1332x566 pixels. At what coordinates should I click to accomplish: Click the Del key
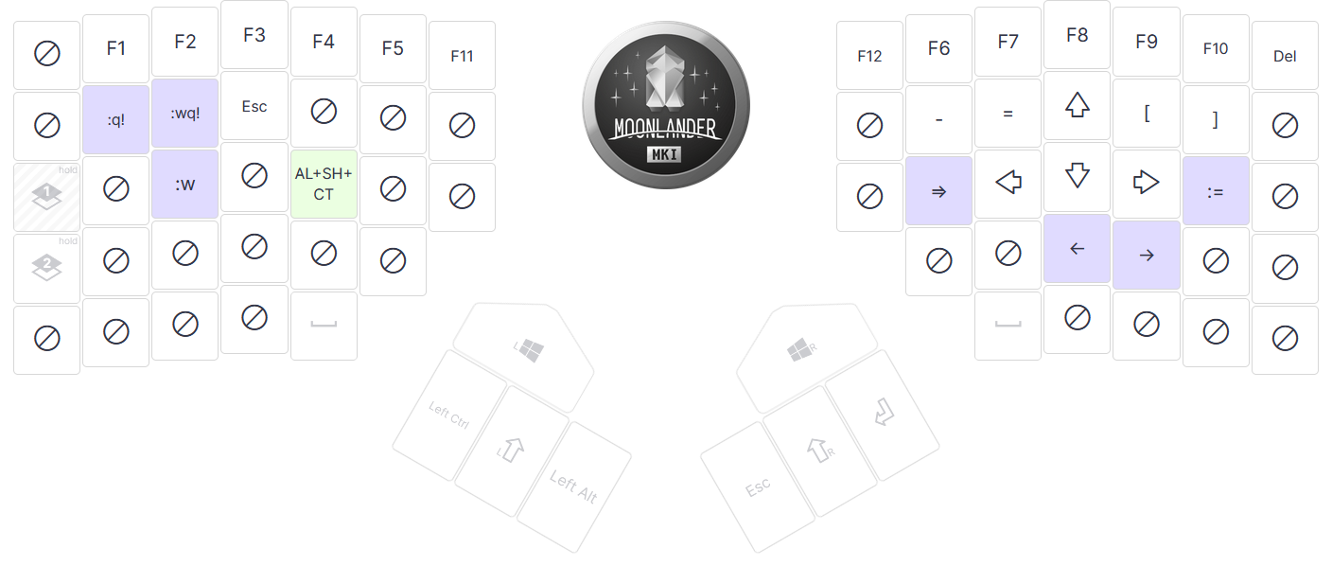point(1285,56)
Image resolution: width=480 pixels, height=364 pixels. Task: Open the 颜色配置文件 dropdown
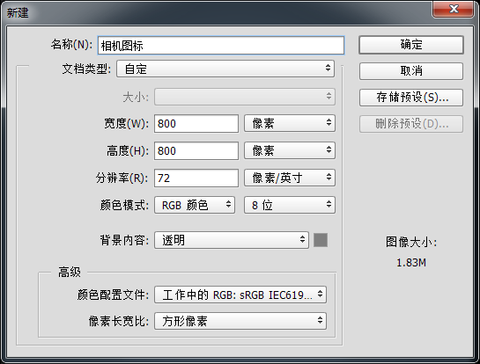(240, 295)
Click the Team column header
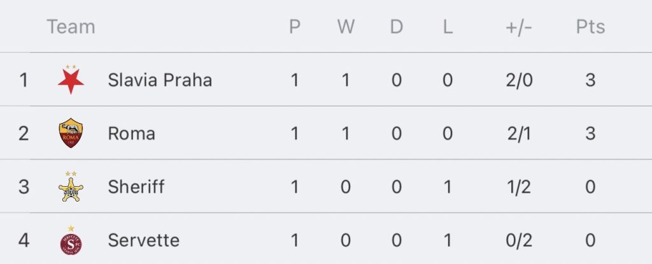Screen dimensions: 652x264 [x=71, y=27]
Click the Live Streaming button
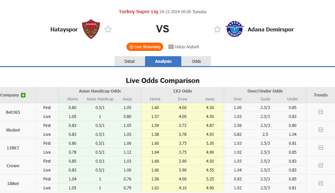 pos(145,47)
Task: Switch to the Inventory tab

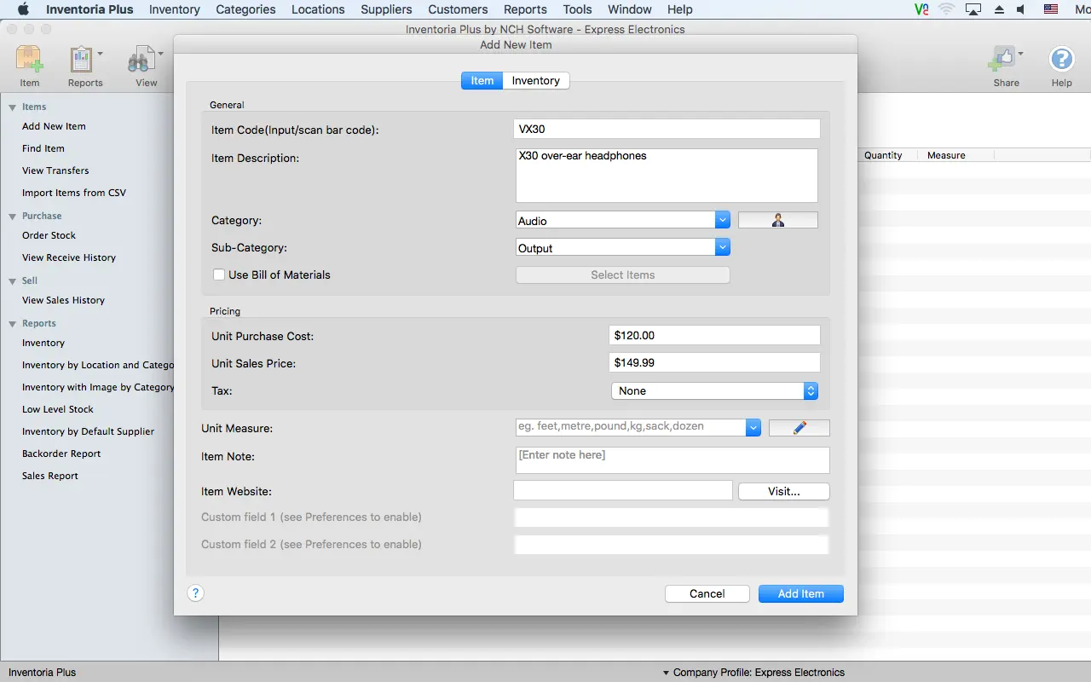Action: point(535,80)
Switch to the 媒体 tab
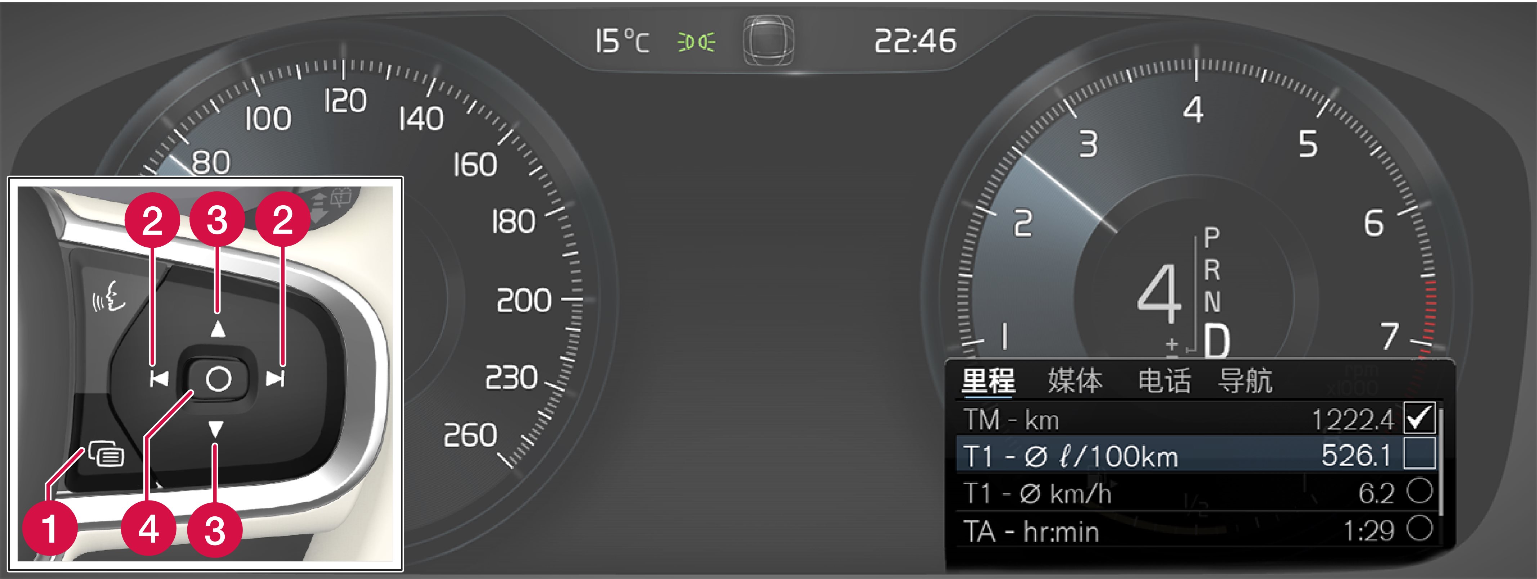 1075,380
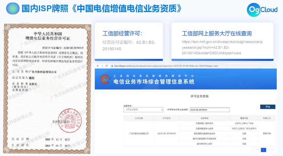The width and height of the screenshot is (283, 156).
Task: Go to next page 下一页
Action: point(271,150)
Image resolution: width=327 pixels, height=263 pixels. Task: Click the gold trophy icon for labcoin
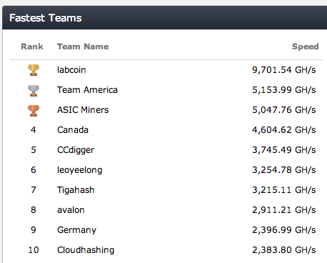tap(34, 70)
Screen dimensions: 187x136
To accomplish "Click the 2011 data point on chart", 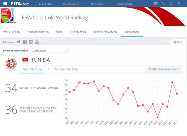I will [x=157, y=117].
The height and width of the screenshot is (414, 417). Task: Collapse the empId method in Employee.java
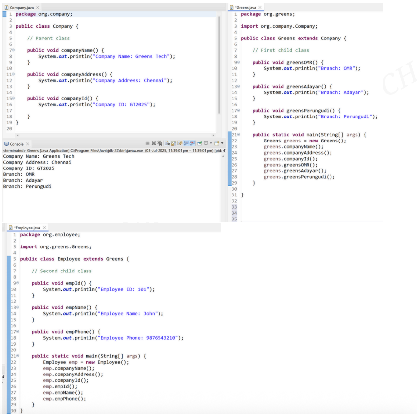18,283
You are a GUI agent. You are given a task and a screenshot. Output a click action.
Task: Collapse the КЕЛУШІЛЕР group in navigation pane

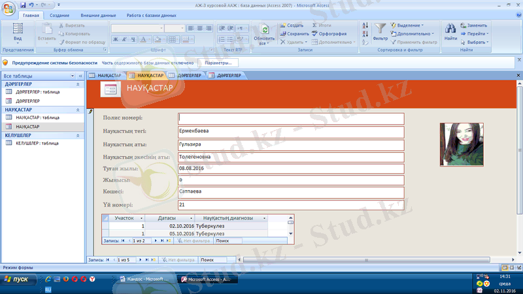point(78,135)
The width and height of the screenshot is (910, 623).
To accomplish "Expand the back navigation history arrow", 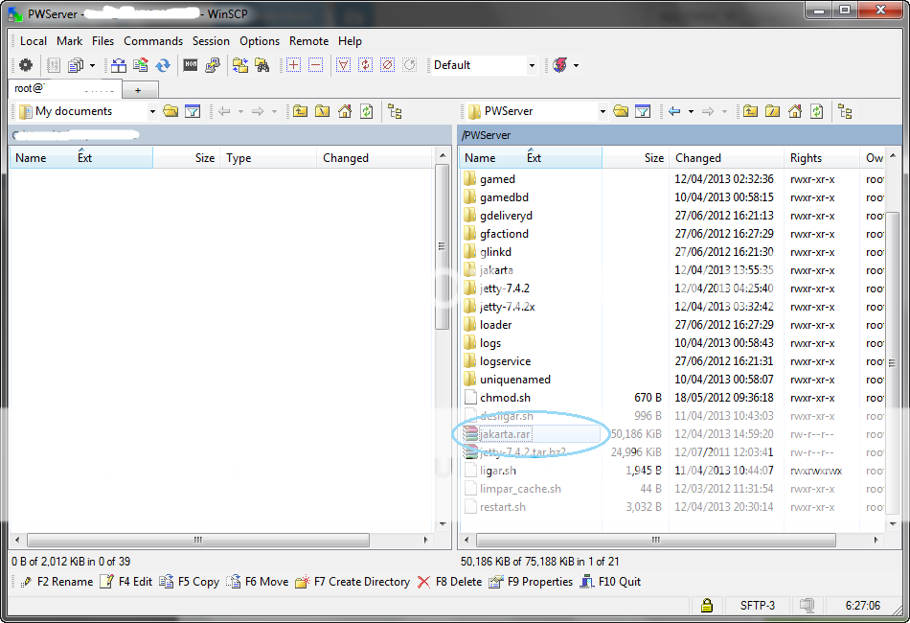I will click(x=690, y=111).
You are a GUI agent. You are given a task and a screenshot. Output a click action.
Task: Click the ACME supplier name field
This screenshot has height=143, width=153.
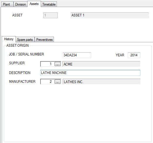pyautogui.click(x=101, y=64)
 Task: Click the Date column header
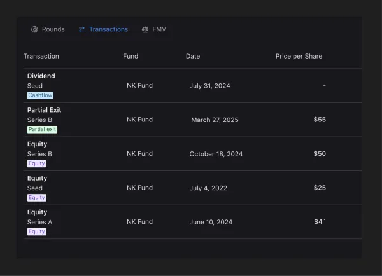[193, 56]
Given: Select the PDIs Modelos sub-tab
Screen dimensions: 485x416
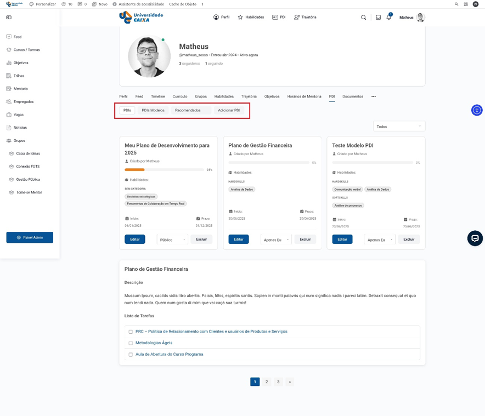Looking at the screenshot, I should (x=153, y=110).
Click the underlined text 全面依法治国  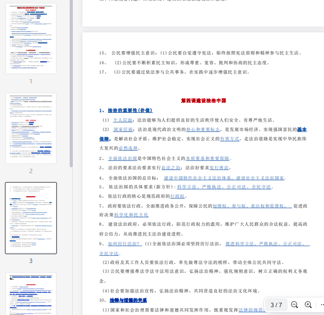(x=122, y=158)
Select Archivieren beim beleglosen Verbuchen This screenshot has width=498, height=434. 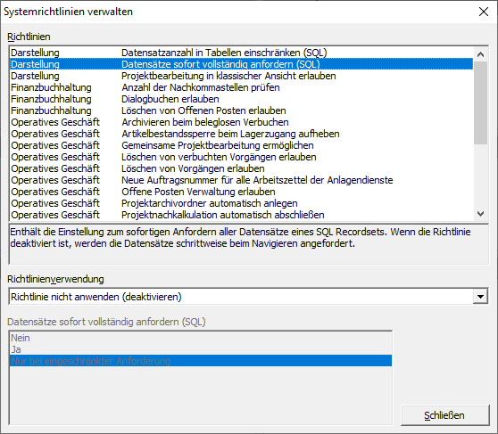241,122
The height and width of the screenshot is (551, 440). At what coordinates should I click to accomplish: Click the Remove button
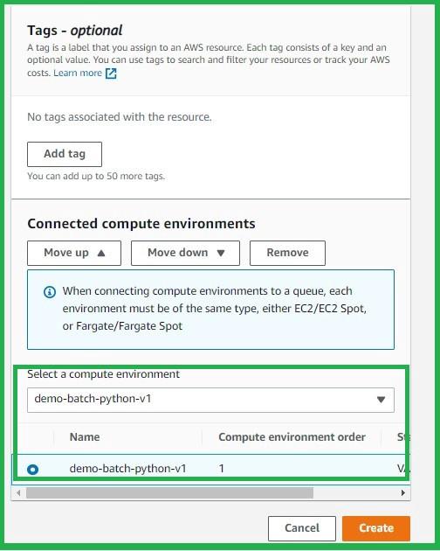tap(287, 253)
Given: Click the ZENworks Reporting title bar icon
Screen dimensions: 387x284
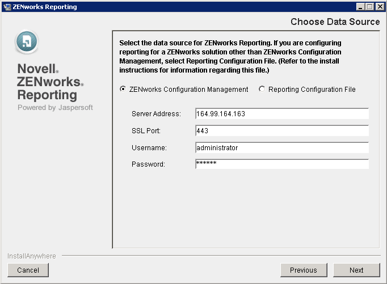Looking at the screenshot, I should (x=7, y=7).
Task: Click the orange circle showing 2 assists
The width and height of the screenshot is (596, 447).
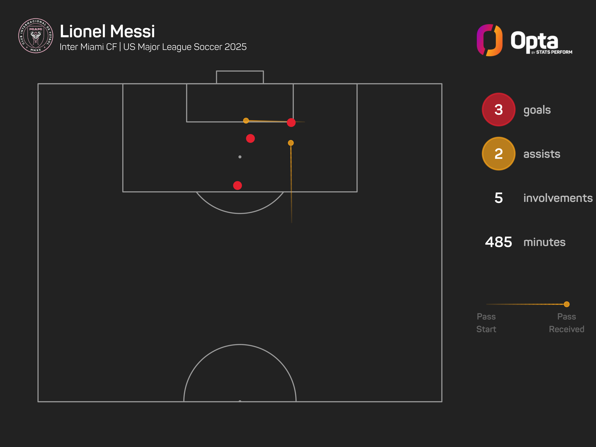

→ **Activity**:
Reproduce the listing above from the line that holds "Switch to the 媒体 tab" through the line that holds "Screen dimensions: 187x136", both included, with the pictures left out.

→ **Response to this exercise**:
Switch to the 媒体 tab
 1075,380
The width and height of the screenshot is (283, 156).
Task: Go to next page 下一页
Action: point(271,150)
Image resolution: width=327 pixels, height=263 pixels. Task: Click the gold trophy icon for labcoin
tap(34, 70)
Screen dimensions: 187x136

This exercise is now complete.